TO DO: Write the next tips in the list on raising a home's value, starting after the last tip shown below.

25 Ways to Increase the Value of your Home

Spruce up the yard. Get rid of trash and yard waste. Keep your lawn in good condition and mow it. This includes using a weed whacker to get in the tight corners and along the edges of sidewalks and the house. Trim the hedges, get rid of weeds, and mulch the flower beds. If you don’t have much to work with, plant some flowers or install some landscaping appropriate for your home and climate.

Eliminate clutter inside the home. If you’re going to be showing the house to potential buyers, get the house organized and get rid of clutter or put it in storage. A nice, tidy house will seem larger and more elegant.

Wash walls and windows. It’s a lot cheaper to wash walls or siding than to repaint or replace siding, and many times a good cleaning will make your home’s finishes look good as new. Pressure-wash your home’s exterior, and wash interior walls. Clean your windows so that you can’t tell they’re there.

Add a fresh coat of interior paint. Sometimes you just really need to repaint, but you can do it yourself relatively cheaply on interior walls. First, patch up any holes, no matter how small. To get a silky smooth finish, apply a coat of primer. After the primer dries, lightly sand it with a fine grit sandpaper (220 grit). Apply the first coat of latex paint, and then lightly sand that layer also. Wipe the walls down with a damp cloth after each sanding session. Then apply the final coat of latex paint.

Put up fresh curtains and blinds. Blinds and curtains are relatively inexpensive. Over time, the sun fades the colours from your blinds and curtains, so new ones will make a better impression than old ones.

COLLECTED DATA:
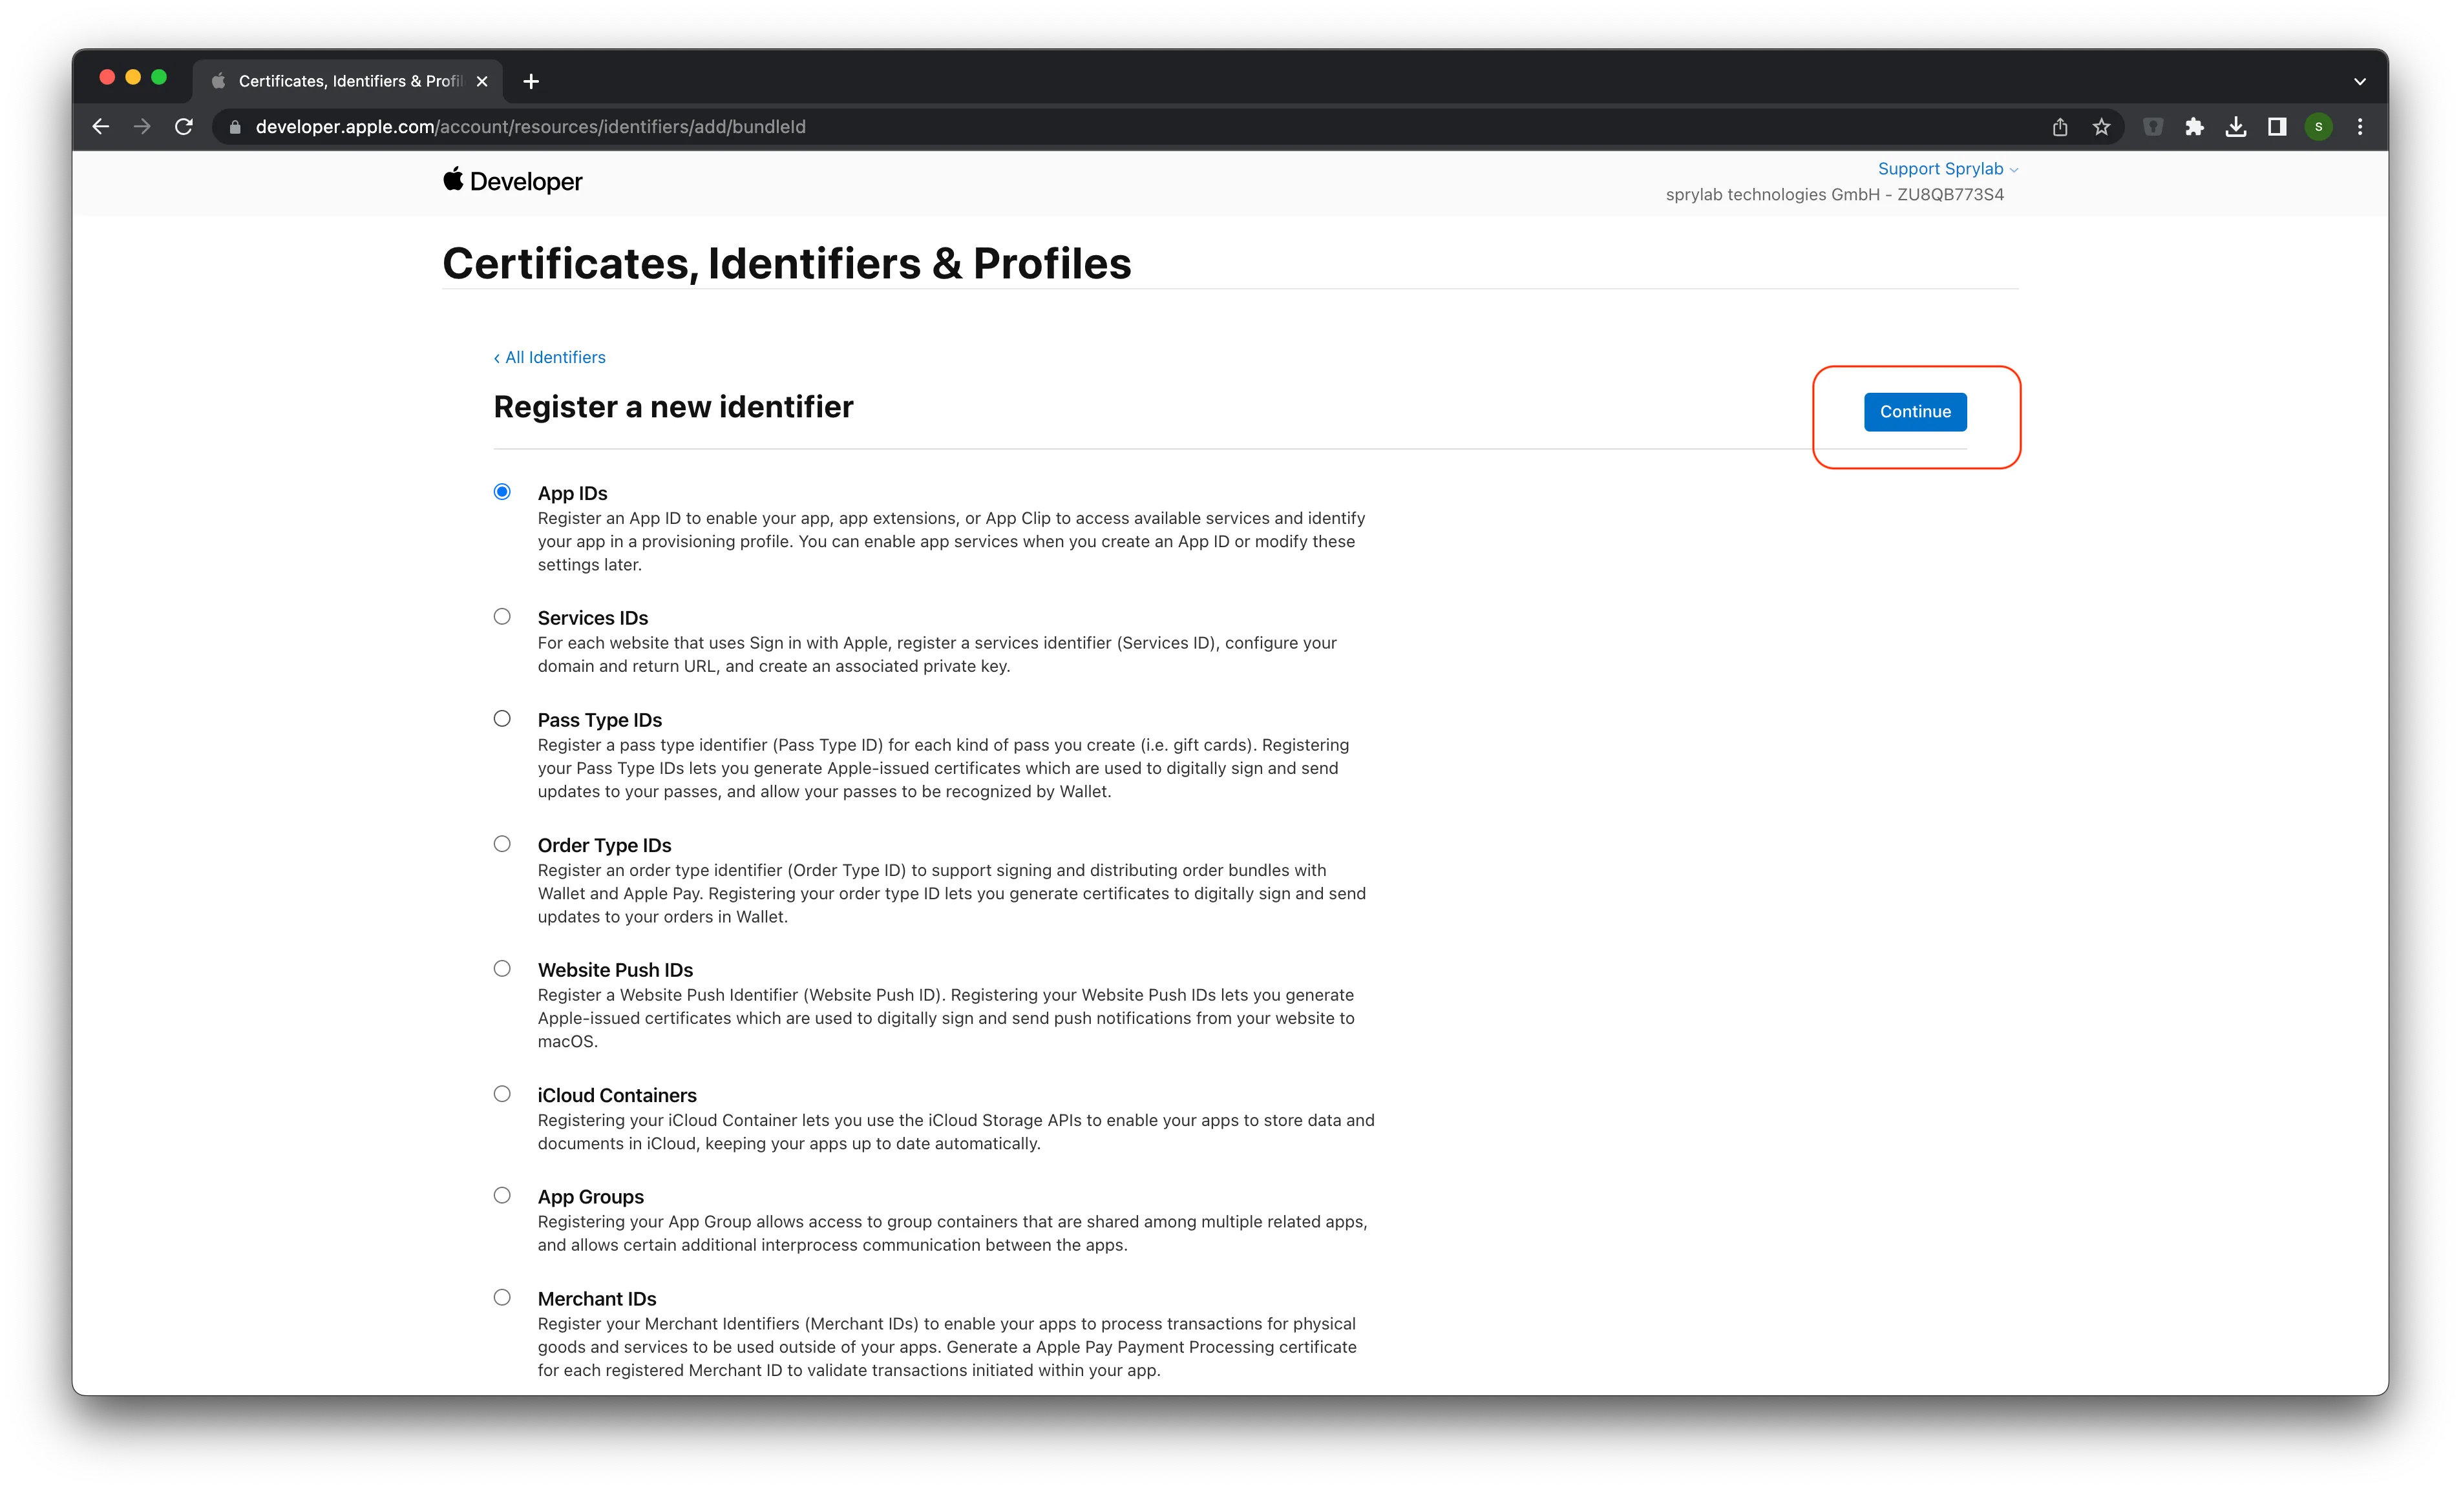Image resolution: width=2461 pixels, height=1491 pixels.
Task: Choose the iCloud Containers radio option
Action: (502, 1094)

ANSWER TO THE EXERCISE:
Clean up the carpet. You can shampoo or steam clean your carpets, or you can use a dry cleaning system (available from various sources, such as Oreck), which requires no water or steamer rentals, and which dries instantly and kills virtually all mould and bacteria. Apply according to the manufacturer’s instructions, and then vacuum. If all else fails, get a professional to do the carpets for you. You’d be surprised how much better your carpet will look after a good cleaning.

Install modern light switches and outlets. Some of the new style switches can be easily installed using the wires already running to the old switches. Just be sure to turn off the power to the room or entire house before doing any work. The new outlets look nice, and give the impression that the electrical wiring in the house is newer than it really is. Dimmer switches are especially desirable, although this can be illegal if the outlets are of three prong type while the wiring is two prong. It also could lead to trouble if the buyer’s home inspector catches on.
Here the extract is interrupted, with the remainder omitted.